Problem requirements -> Could you quote everything from the line containing "You are a computer-use" down through the end of the records, leaving the pictures out of your answer?

Records of target positions ->
## START

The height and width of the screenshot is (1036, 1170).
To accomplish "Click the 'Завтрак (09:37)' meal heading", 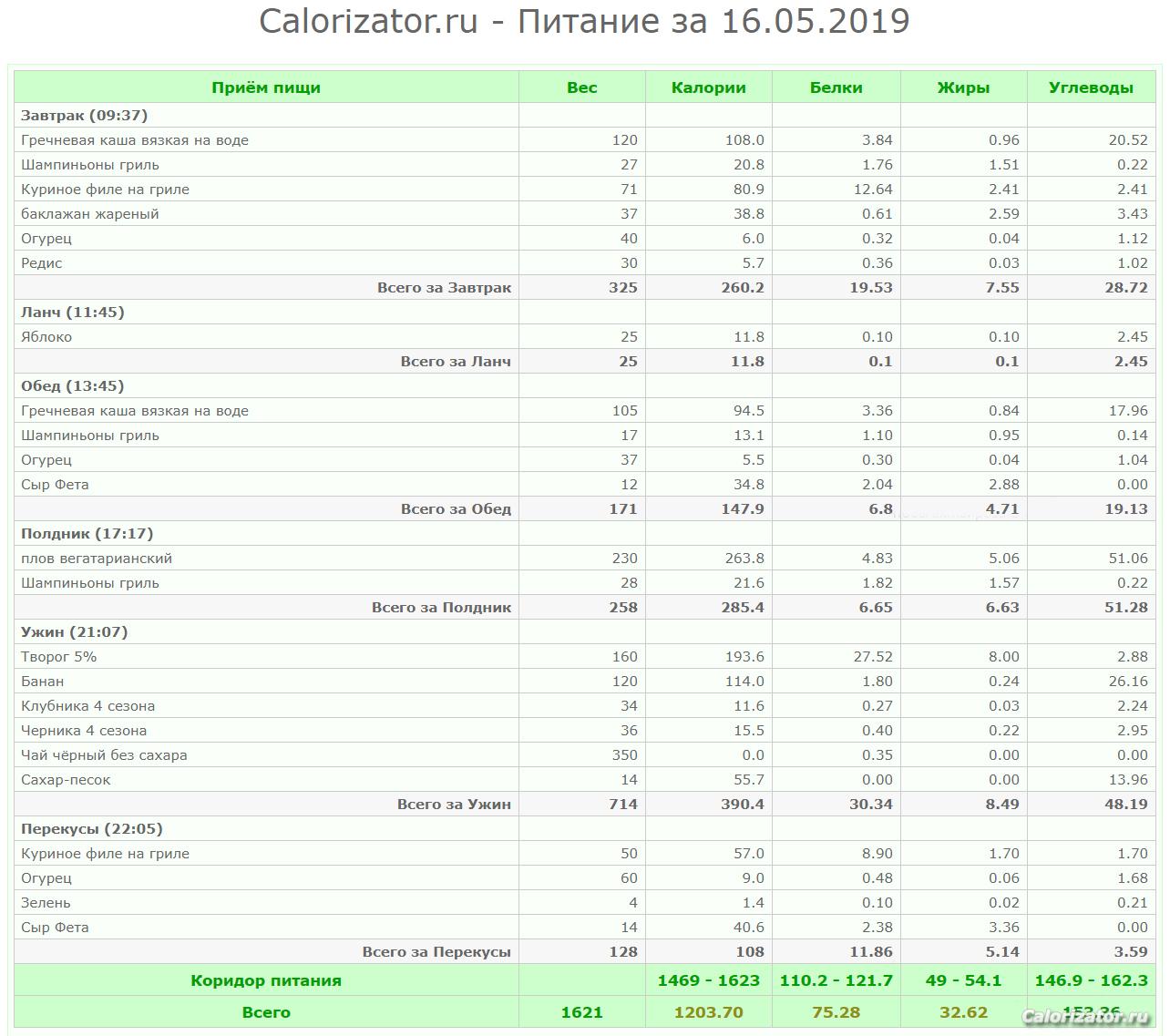I will [84, 116].
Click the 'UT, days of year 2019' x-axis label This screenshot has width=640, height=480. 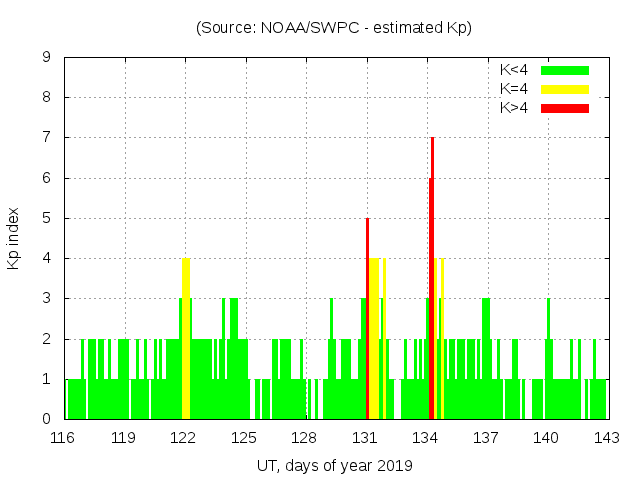[334, 465]
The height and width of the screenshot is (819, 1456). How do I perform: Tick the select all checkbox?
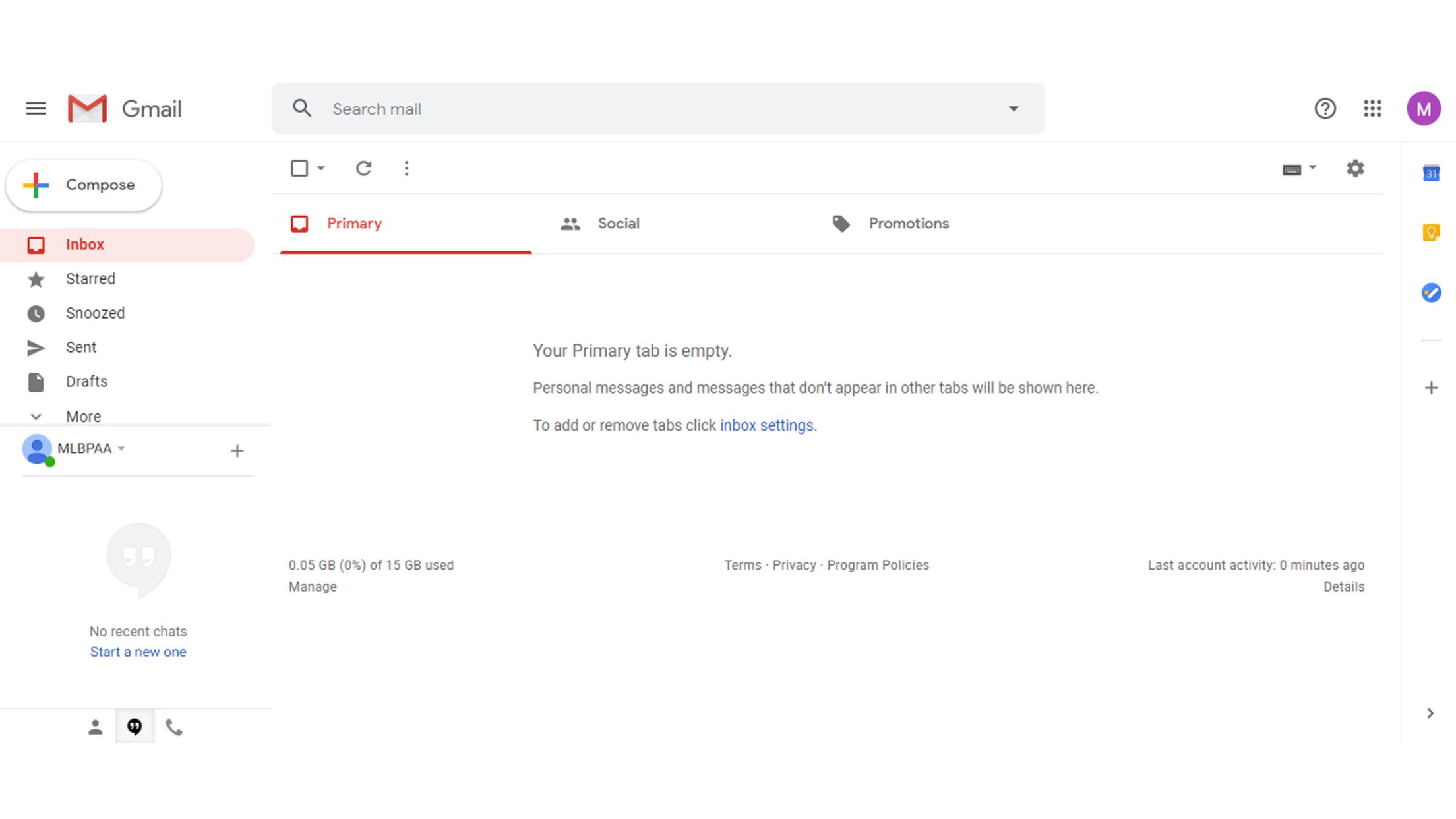click(299, 168)
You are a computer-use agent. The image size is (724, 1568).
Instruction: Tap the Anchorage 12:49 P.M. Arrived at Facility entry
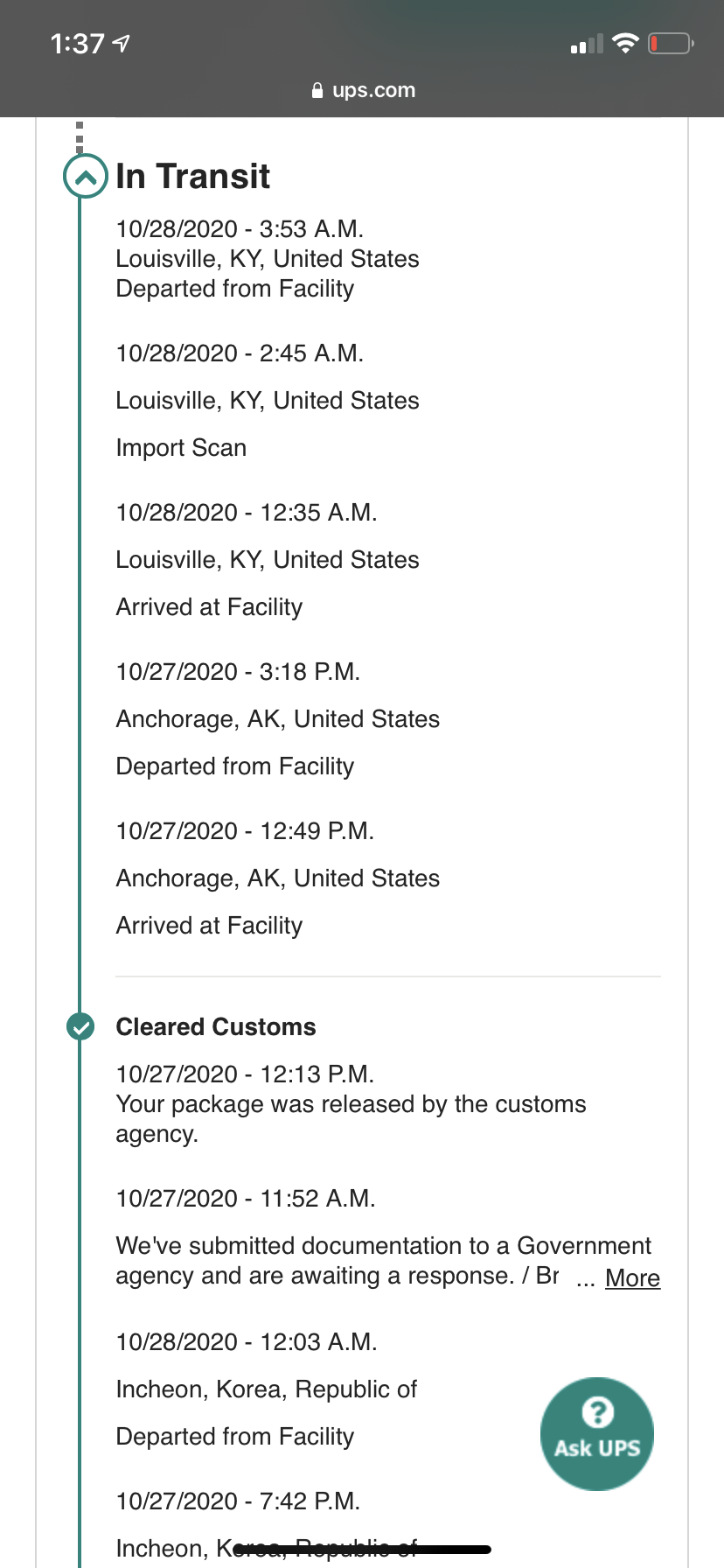[x=278, y=878]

## END

Correct output ->
You are a computer-use agent. The image size is (724, 1568).
Instruction: Tap the Anchorage 12:49 P.M. Arrived at Facility entry
[x=278, y=878]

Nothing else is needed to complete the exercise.